In a 2019 response to some of the criticism, entitled “In Defense of Nuance,” Walker called for a patient approach to solving problems in a world that is complex rather than black and white.
“We need to re-establish incentives that encourage our leaders to seek more nuanced solutions and reject unproductive extremes,” he wrote.
As a leader, Walker showed that he was willing to recognize his shortcomings and try to improve, according to Jennifer Laszlo Mizrahi, founder of RespectAbility, a disability advocacy group. Shortly after Walker assumed his job, Mizrahi directly confronted him about the fact that his vaunted new approach to addressing inequality didn’t have any reference to people with disabilities.
Walker listened, Mizrahi said.
The foundation’s website and videos were not accessible to blind and deaf people, she recalled, and Ford’s huge New York headquarters was not an inviting place for people with mobility issues. Not only did Ford vastly improve its physical building and web presence, Mizrahi said, but it has fully incorporated disability into its effort to achieve equality. In the five years ending in 2023, Ford put $400 million toward disability groups and social-justice groups working on disability issues and in 2021 created a disability program with a $10 million annual budget.
“Darren Walker completely transformed how philanthropy looks at disability,” she said. “People really saw it as a side issue, not as part of how we can lift up everyone as part of our shared humanity. “
Similarly, Rip Rapson, president of the Kresge Foundation, credits Walker with moving equality front and center. He thinks Walker’s work getting elected officials, judges, foundation leaders, and city residents to back Detroit’s bankruptcy plan is a key part his legacy. And he credits Walker with re-establishing the Ford family’s involvement in the foundation that bears their name.
But he thinks Walker’s commitment to equality is the hallmark of his time at Ford.
“He tried to create an argument for issues of equality that basically transcended everything we did,” Rapson said. “In some ways, equality was something that philanthropy tended to pigeonhole.”

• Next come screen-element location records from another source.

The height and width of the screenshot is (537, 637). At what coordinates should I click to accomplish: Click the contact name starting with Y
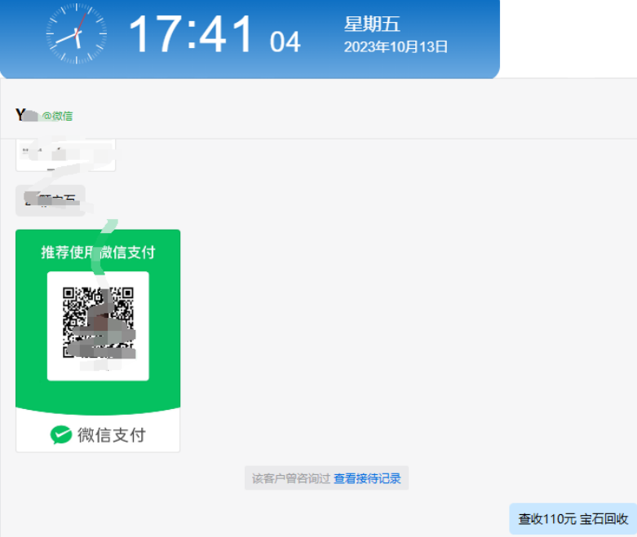(26, 115)
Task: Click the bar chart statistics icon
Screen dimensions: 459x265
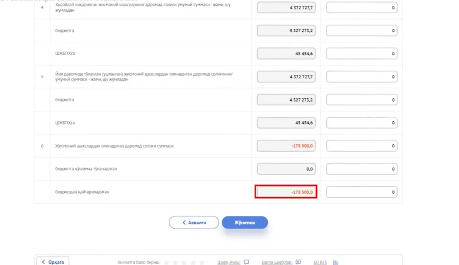Action: [x=336, y=262]
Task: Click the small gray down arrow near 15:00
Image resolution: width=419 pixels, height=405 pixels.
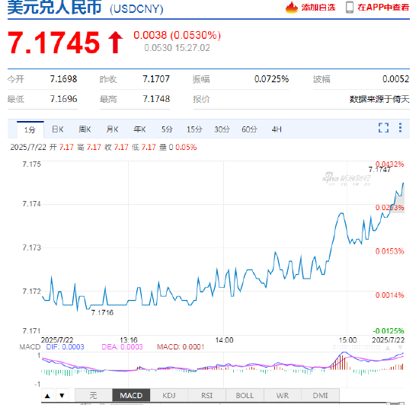Action: point(400,347)
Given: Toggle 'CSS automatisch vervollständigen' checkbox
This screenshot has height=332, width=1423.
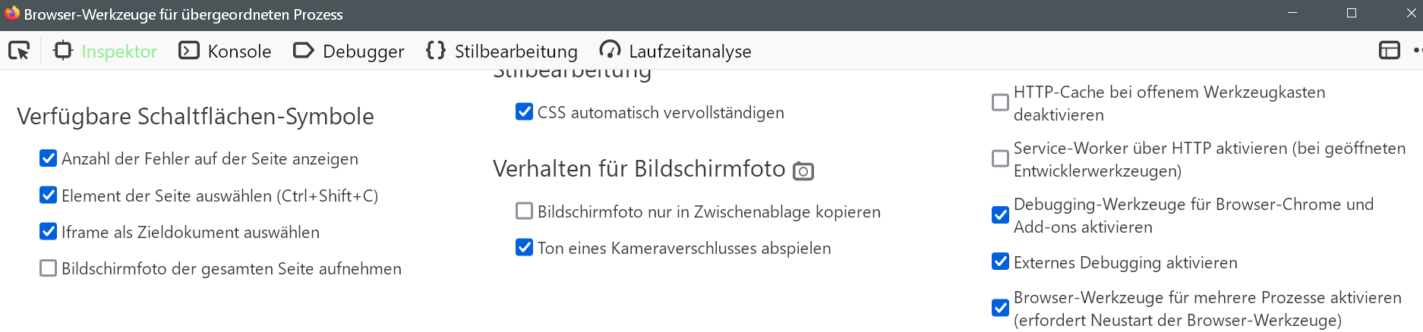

Walker was able to keep together groups of institutions and people focused on the same goal, Rapson said, because he was an amazing communicator who could crystallize complex ideas and because his goal was always to advance his work rather than himself.
“There is probably no more prominent person in philanthropy than Darren. And yet you always walked away from the conversation thinking about what he was trying to accomplish — to advance the work, not to fortify his ego or to put him in some kind of public limelight,” Rapson said.
Michael Bolden was present at the periphery of many of the negotiations during the Detroit “Grand Bargain” when he was on staff at the Knight Foundation.
Seeing Walker push for philanthropy to take a much bigger role in terms of fronting cash and bringing a disparate set of players to work on a thorny issue was inspiring, he recalled. Under Walker’s leadership there is a “center of gravity around the Ford Foundation that extends far beyond their ability to just give money,” said Bolden, who is now the chief executive of the American Press Institute.
Walker’s work at Ford, Bolden said, “drove home for me the power of effective philanthropy.”
The Ford Foundation is a financial supporter of the Chronicle of Philanthropy.